In general, children’s literature is always and inevitably didactic, an encroachment of the adult’s concerns upon the child, hence Jacqueline Rose’s infamous argument for what she called the genre’s “impossibility.” For this reason, we simply have to expect children’s literature to be the genre least able to weather changes in moral fashion. But when history overtakes the books, one simply ought to move them from the low shelf to the high shelf—and trust the children, incidentally, to find some way to climb up there on their own. Altering the text of books already classic in the public consciousness, and when the author is long dead, should be considered totally inadmissible, since it so closely resembles the totalitarian regime’s falsification of public records.2
Taking an expansive perspective on the controversy, Zohar Atkins emphasizes the role of criticism in preserving tradition against the corrosive effects of knee-jerk moralism.
Academia used to serve this function for the secular literary canon. Students were taught, whether under the auspices of New Criticism in the ’50s and ’60s or of deconstruction in the ’70s and ’80s, that the texts most worth reading generated a surplus of significance no one interpretation, no one reader, could possibly exhaust. We had, therefore, to go on reading and rereading these texts. Criticism both preserved the texts as irreplaceable treasures of tradition while keeping them open to endless (and sometimes quarrelsome and suspicious) scrutiny.
Even the earlier forms of identitarian critique scrupulously continued to make this double move. For example, a right-wing small press’s Twitter account tried to blame Toni Morrison, and on her birthday no less, for the Roald Dahl redactions, but the charges won’t stick.
Scarcely a word of this is true. Morrison as “editor” did not “comb through” older texts to critique them. She acquired new books and worked with their authors toward publication. In her editorial work, she focused on adding to the range of black authors published, from experimental fiction writers to sports celebrities to political actors. If she ever had anything to say about Roald Dahl, I’ve never seen any evidence of it.

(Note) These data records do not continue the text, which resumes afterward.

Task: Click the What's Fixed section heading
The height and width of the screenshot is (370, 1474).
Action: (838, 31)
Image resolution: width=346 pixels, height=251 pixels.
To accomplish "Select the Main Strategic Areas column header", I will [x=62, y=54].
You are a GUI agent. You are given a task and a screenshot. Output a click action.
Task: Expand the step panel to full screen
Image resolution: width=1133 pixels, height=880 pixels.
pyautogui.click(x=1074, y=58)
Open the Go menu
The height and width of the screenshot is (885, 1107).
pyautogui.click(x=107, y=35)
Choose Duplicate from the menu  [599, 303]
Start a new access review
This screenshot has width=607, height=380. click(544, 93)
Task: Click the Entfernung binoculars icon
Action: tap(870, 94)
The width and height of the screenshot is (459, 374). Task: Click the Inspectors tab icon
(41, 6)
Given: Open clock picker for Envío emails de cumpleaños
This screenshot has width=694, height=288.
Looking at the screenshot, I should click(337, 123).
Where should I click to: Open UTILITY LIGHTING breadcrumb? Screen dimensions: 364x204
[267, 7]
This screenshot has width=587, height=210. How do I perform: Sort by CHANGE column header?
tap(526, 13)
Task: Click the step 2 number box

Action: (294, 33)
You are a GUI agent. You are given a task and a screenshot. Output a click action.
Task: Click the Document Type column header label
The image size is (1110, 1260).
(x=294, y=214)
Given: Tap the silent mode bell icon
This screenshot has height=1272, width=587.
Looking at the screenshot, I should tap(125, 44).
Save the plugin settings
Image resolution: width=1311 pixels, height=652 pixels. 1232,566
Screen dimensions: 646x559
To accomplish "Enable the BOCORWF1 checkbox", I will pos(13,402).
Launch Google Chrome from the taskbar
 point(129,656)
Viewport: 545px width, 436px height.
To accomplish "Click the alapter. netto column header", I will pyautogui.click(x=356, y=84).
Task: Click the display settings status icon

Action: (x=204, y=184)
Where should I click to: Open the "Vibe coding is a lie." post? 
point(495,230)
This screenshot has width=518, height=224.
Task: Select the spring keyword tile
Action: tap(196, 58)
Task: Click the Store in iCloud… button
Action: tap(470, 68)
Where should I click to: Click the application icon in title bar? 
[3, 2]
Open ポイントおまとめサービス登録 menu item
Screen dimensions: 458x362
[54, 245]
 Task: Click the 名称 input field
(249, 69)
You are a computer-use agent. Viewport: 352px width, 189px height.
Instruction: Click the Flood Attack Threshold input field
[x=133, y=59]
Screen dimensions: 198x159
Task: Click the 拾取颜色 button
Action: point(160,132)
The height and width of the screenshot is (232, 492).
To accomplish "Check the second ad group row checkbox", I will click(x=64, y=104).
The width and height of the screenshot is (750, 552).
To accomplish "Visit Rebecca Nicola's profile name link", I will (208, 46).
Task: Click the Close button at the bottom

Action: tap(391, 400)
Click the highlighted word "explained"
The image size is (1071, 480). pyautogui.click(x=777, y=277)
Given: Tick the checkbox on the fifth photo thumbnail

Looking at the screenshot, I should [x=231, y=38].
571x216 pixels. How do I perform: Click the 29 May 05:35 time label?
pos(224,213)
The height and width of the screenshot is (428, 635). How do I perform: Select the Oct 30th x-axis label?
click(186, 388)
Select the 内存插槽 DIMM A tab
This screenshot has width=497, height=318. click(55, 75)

Morrison’s later critical work, moreover, doesn’t resemble the thread’s description. She largely lauds Faulkner, Hemingway, and O’Connor (not to mention Melville and Twain) for the way they use literary form to expose racial ideology. Her two major critical statements on race in literature, the essay “Unspeakable Things Unspoken: The Afro-American Presence in American Literature” and the book Playing in the Dark: Whiteness and the Literary Imagination, almost function as primers for how to go on valuing the dead white men’s canon even after you have absorbed the lessons of critical race theory. She writes at the beginning of the essay:
Resistance to displacement within or expansion of a canon is not, after all, surprising or unwarranted. That’s what canonization is for. (And the question of whether there should be a canon or not seems disingenuous to me—there always is one whether there should be or not—for it is in the interests of the professional critical community to have one.) Certainly a sharp alertness as to why a work is or is not worthy of study is the legitimate occupation of the critic, the pedagogue, and the artist. What is astonishing in the contemporary debate is not the resistance to displacement of works or to the expansion of genre within it, but the virulent passion that accompanies this resistance and, more important, the quality of its defense weaponry. The guns are very big; the trigger-fingers quick. But I am convinced the mechanism of the defenders of the flame is faulty. Not only may the hands of the gunslinging cowboy-scholars be blown off, not only may the target be missed, but the subject of the conflagration (the sacred texts) is sacrificed, disfigured in the battle. This canon fodder may kill the canon. And I, at least, do not intend to live without Aeschylus or William Shakespeare, or James or Twain or Hawthorne, or Melville, and so on. There must be some way to enhance canon readings without enshrining them. (my emphasis)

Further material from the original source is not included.